The city has the lowest general obligation bond debt it has carried since 1990. That’s especially good news for property tax payers because that’s the revenue source for paying off this form of debt.
And there is more: The Minneapolis Police Department is now hiring.
So far, 13 community service officers have been hired, and 15 more are scheduled to be hired in 2013. With a recruit class of 28 that begins training in March, that will total 56 hires. This will bring the number of sworn officers to 850, an increase of seven from the current level.
The police department, however, is not without its troubles. So far this year, 23 sworn officers have retired, and another five are expected to resign before January. It is an aging department, with 67 percent age 40 or above. Next year, 74 are eligible for retirement.
Assistant Chief Janee Harteau told members of the City council’s Ways and Means/Budget Committee that attrition is one of the things that keep her awake at night. In 2017, the number of those eligible to retire will reach an estimated 187.
Harteau, who has been nominated to replace retiring Chief Tim Dolan, recalled that when she joined the department 25 years ago, it was not unusual to have two or three recruitcClasses every year.
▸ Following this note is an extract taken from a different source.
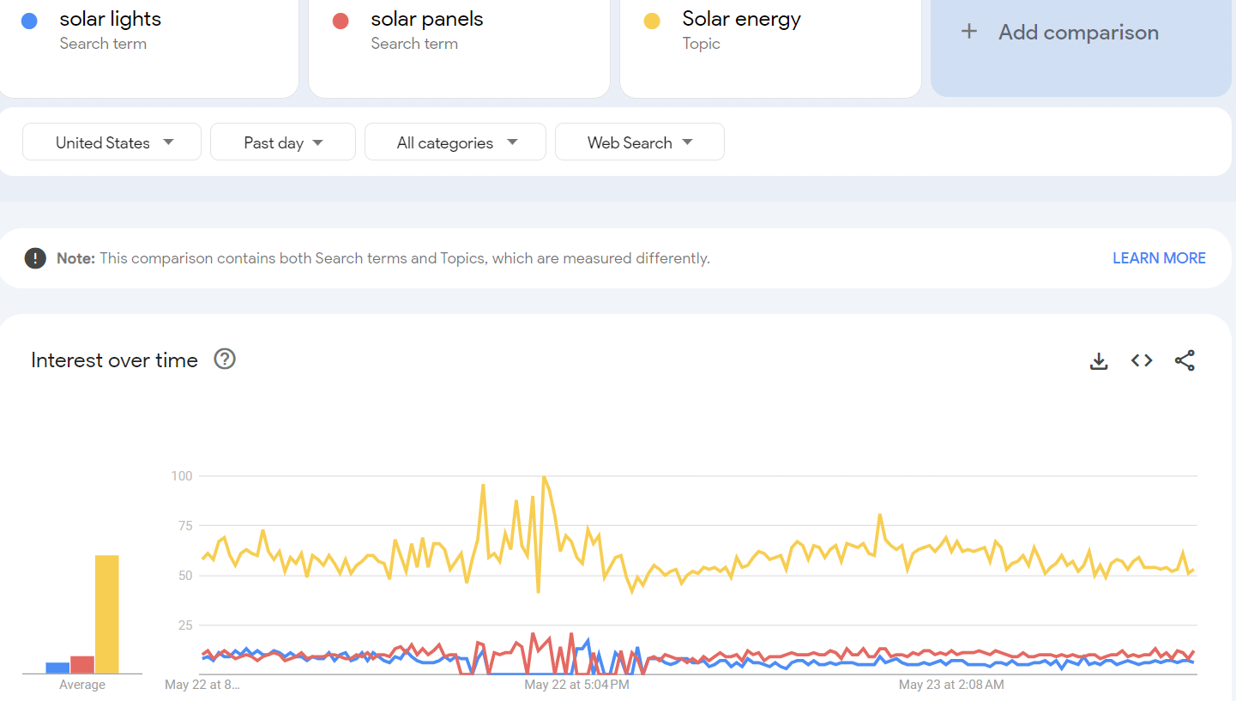Click the plus icon to add a comparison
The image size is (1236, 701).
[x=969, y=31]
“We get to hire the next generation of police officers,” she told council members, adding that she sees this as an opportunity to “seek out the best of the best.”
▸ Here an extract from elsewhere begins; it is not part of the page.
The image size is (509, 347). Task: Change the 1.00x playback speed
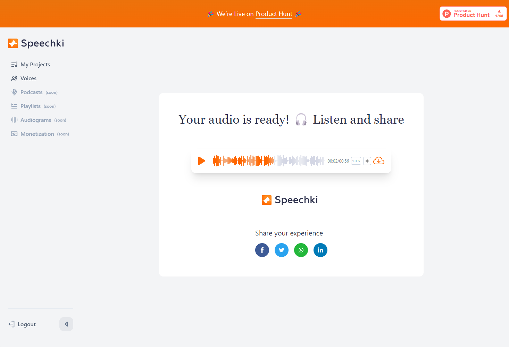(356, 161)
The City also will be losing six crime prevention specialists, who work to educate community organizations and promote crime awareness and risk reduction. This year, Minneapolis received one-time funding to add six specialists for a total of 17. Bringing the six back next year would require additional funding of $500,000.
Mike the Debt Guy
Michael Abein is officially the director of capital and debt management for Minneapolis. He answers the phone and signs off from presentations with “Mike the Debt Guy.”
To put general obligation bond debt into perspective, Abein compares 2012 with 2004, the peak of general obligation bond debt, totaling $1.3 billion. At the end of this year, Minneapolis’ total will be $782.9 million,a reduction of $636 million.
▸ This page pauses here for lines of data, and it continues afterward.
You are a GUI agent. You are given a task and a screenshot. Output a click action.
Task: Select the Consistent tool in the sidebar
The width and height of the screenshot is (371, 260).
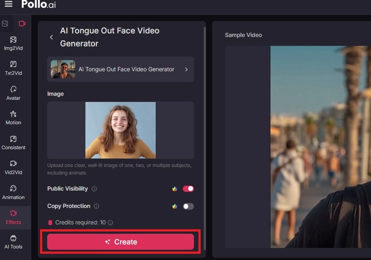point(13,142)
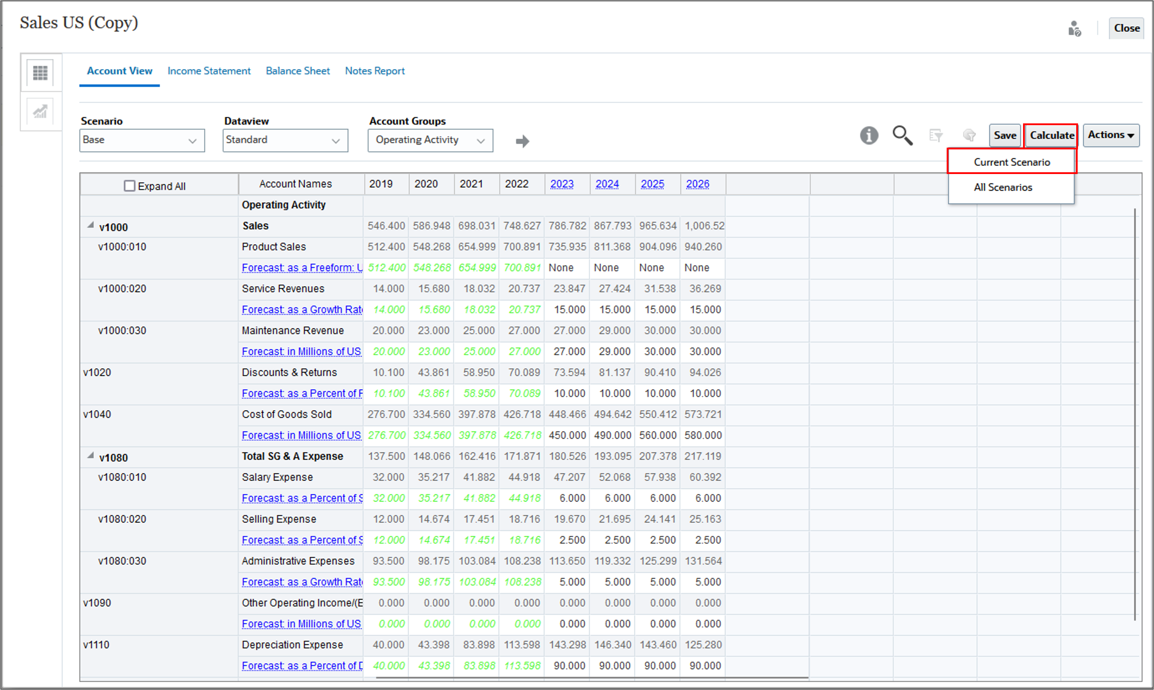Open the grid view sidebar icon
This screenshot has height=690, width=1154.
(40, 73)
The amount Minneapolis can use is regulated by state statute. This year the city was allowed to use $1.1 billion in debt but used only $200 million.
“I would advocate that capacity to pay is more important than capacity to issue,” said Abein. He then explained bonded debt proposals for the next five years for Public Works, Technology, the Park Board and a category labeled Miscellaneous.
I will spare you.
What happens next?
The two hearings mark the end of budget presentations. There will be a public hearing on the proposed budget Nov. 28 at 6:05 p.m. in Room 317 of Minneapolis City Hall.
Council members will debate the budget twice. These meetings are not public hearings, but they are open to the public. Those meetings are Dec. 5 at 9:30 a.m. and Dec. 6 at 1:30 p.m. in Room 317l.
The final public hearing and final council vote will take place Dec. 12 at 6:05 p.m. in Room 317 of Minneapolis City Hall.